[Begin Information given]

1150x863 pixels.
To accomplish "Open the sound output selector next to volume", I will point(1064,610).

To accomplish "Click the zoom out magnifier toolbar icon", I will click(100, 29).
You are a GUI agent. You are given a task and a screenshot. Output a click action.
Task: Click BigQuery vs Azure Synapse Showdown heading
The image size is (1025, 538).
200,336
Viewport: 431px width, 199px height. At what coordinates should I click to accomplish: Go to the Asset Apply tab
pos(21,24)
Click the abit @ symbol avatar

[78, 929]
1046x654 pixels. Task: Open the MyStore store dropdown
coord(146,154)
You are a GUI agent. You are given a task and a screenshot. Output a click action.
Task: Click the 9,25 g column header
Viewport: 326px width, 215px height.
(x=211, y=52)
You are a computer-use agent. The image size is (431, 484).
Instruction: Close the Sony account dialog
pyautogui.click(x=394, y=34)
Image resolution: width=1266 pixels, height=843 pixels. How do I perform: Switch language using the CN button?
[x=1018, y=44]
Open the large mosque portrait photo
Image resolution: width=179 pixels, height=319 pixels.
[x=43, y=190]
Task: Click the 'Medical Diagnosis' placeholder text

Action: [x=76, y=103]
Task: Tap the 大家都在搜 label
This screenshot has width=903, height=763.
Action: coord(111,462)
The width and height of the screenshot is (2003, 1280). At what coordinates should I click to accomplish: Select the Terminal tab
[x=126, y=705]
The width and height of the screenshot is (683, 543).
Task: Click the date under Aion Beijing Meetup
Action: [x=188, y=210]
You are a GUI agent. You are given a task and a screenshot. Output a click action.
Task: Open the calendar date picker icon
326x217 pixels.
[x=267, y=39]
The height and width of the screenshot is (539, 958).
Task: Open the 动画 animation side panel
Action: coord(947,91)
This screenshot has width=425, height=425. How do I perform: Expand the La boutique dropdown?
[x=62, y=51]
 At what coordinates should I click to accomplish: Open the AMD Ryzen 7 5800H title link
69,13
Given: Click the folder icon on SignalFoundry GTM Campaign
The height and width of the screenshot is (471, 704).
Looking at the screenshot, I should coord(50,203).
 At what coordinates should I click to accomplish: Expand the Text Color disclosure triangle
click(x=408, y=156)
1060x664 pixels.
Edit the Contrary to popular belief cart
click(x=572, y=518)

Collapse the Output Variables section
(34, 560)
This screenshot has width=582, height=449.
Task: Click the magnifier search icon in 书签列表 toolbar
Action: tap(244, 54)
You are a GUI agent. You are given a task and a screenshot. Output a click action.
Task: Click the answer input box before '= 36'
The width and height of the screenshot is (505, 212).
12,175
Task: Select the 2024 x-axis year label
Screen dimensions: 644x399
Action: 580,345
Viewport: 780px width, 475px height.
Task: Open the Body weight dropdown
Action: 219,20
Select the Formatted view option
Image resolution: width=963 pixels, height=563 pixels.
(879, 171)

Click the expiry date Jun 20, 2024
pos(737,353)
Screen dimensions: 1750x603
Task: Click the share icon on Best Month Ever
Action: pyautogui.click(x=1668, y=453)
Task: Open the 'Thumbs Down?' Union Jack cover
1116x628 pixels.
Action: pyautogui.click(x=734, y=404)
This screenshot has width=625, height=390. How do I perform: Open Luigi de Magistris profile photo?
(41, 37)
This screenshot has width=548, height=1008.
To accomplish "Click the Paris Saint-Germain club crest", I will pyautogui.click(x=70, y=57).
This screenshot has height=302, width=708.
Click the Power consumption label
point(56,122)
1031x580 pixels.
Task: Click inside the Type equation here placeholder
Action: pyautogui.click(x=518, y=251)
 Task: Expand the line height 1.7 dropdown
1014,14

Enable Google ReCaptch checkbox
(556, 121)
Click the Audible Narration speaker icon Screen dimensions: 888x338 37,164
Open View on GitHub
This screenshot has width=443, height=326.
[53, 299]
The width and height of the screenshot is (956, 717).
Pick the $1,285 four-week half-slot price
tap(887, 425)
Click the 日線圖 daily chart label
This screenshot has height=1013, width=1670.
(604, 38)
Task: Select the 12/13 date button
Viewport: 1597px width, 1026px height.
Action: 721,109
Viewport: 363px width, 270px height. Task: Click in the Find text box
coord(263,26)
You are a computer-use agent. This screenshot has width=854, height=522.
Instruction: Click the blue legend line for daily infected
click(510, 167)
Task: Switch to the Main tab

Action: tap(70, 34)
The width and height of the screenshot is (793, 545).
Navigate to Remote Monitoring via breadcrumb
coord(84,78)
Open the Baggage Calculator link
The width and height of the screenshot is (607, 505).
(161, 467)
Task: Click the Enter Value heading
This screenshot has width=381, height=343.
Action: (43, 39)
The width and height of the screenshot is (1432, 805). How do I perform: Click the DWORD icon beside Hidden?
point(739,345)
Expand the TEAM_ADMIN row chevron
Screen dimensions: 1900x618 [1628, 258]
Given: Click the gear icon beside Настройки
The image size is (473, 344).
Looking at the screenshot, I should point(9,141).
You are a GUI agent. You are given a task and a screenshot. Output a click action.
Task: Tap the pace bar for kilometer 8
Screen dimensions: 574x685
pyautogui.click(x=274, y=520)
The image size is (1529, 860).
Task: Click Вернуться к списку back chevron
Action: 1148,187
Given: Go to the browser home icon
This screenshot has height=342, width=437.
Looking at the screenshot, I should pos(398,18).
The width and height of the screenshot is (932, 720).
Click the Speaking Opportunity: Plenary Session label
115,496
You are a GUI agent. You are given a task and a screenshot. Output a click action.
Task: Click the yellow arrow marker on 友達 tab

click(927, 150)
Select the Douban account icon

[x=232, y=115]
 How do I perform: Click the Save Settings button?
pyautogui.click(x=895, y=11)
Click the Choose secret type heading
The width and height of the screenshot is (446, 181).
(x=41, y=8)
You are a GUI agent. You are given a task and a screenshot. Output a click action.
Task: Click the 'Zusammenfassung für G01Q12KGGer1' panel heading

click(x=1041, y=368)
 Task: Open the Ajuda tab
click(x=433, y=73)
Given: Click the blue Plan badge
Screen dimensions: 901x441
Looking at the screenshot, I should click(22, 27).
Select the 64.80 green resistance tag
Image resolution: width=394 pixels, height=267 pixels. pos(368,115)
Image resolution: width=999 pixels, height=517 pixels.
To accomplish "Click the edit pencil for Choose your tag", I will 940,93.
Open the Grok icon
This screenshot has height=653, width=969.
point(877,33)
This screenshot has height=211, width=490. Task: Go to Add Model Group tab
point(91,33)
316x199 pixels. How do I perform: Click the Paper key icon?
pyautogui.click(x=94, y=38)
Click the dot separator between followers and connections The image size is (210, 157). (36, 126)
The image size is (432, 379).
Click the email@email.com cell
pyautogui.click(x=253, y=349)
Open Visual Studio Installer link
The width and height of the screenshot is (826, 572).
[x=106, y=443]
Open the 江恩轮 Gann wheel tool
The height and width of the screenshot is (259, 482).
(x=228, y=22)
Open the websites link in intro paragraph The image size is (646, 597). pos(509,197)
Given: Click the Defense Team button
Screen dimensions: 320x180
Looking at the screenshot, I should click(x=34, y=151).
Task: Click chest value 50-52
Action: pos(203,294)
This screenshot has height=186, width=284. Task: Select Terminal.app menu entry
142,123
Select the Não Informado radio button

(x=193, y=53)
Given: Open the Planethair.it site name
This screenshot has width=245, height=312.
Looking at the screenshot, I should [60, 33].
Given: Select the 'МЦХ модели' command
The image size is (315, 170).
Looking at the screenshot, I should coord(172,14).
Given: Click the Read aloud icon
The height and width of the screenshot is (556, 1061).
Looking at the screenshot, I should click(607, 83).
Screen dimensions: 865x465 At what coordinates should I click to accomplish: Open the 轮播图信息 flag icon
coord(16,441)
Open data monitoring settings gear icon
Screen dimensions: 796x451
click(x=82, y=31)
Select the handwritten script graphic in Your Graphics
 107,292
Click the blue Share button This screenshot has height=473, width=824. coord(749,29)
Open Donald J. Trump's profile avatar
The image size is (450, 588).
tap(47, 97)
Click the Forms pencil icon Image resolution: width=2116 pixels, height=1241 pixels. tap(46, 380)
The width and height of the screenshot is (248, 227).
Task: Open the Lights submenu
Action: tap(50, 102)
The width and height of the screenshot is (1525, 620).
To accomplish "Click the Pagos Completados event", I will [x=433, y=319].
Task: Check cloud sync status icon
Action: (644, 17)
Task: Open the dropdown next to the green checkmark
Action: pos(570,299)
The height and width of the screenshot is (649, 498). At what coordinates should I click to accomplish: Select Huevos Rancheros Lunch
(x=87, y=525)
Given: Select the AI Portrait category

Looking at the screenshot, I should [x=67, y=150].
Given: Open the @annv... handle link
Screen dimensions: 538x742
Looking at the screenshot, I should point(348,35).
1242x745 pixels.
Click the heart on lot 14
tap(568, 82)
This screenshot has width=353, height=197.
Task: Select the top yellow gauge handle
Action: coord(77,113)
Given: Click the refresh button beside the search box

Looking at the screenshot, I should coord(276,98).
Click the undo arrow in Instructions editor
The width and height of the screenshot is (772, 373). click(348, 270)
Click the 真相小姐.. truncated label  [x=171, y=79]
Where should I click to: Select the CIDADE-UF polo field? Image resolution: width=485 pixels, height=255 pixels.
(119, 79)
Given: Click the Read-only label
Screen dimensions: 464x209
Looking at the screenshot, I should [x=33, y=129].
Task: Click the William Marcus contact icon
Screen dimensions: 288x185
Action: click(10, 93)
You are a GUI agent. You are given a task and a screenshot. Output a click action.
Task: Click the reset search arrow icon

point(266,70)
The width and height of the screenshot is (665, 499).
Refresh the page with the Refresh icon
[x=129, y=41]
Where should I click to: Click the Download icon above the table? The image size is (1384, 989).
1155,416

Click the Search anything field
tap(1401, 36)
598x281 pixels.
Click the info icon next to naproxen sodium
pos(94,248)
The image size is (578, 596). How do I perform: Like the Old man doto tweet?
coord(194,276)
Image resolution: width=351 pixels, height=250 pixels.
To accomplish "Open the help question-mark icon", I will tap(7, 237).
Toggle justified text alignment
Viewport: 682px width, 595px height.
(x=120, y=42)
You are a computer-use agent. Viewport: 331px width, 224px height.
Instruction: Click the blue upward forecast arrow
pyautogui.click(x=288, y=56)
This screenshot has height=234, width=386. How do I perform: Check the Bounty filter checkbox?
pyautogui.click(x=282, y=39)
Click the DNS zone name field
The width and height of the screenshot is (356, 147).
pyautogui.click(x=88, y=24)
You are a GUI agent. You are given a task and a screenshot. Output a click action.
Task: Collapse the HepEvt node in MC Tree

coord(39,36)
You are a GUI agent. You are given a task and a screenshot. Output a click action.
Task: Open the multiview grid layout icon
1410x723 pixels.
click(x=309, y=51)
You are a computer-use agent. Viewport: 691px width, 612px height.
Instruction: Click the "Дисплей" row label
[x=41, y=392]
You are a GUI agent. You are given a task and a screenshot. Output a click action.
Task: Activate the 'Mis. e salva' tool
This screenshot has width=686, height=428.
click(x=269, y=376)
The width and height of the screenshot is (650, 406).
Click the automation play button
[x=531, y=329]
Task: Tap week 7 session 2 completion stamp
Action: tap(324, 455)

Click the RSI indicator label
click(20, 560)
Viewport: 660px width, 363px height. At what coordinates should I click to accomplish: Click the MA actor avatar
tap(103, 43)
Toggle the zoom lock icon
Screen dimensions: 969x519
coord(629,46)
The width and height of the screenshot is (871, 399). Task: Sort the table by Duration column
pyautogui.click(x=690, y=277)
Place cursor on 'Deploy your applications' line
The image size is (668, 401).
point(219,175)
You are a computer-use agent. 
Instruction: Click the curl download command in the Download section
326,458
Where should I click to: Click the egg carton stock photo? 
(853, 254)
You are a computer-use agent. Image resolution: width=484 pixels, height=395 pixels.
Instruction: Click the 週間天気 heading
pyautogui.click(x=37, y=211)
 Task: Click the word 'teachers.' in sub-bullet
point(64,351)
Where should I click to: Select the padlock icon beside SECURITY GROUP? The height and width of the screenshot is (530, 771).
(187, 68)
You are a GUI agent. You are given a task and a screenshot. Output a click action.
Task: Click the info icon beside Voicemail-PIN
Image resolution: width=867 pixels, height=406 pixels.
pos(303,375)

[End Information given]

Stated task - Copy the rows from the start up to and including the line with "Action: coord(111,462)", replacing "GUI agent" with "screen agent" and leaving everything else unchanged.

Exercise result -
1150x863 pixels.
To accomplish "Open the sound output selector next to volume", I will point(1064,610).

To accomplish "Click the zoom out magnifier toolbar icon", I will click(100, 29).
You are a screen agent. You are given a task and a screenshot. Output a click action.
Task: Click BigQuery vs Azure Synapse Showdown heading
The image size is (1025, 538).
200,336
Viewport: 431px width, 199px height. At what coordinates should I click to accomplish: Go to the Asset Apply tab
pos(21,24)
Click the abit @ symbol avatar

[78, 929]
1046x654 pixels. Task: Open the MyStore store dropdown
coord(146,154)
You are a screen agent. You are given a task and a screenshot. Output a click action.
Task: Click the 9,25 g column header
Viewport: 326px width, 215px height.
(x=211, y=52)
You are a computer-use agent. The image size is (431, 484).
Instruction: Close the Sony account dialog
pyautogui.click(x=394, y=34)
Image resolution: width=1266 pixels, height=843 pixels. How do I perform: Switch language using the CN button?
[x=1018, y=44]
Open the large mosque portrait photo
Image resolution: width=179 pixels, height=319 pixels.
[x=43, y=190]
Task: Click the 'Medical Diagnosis' placeholder text

Action: [x=76, y=103]
Task: Tap the 大家都在搜 label
This screenshot has width=903, height=763.
Action: coord(111,462)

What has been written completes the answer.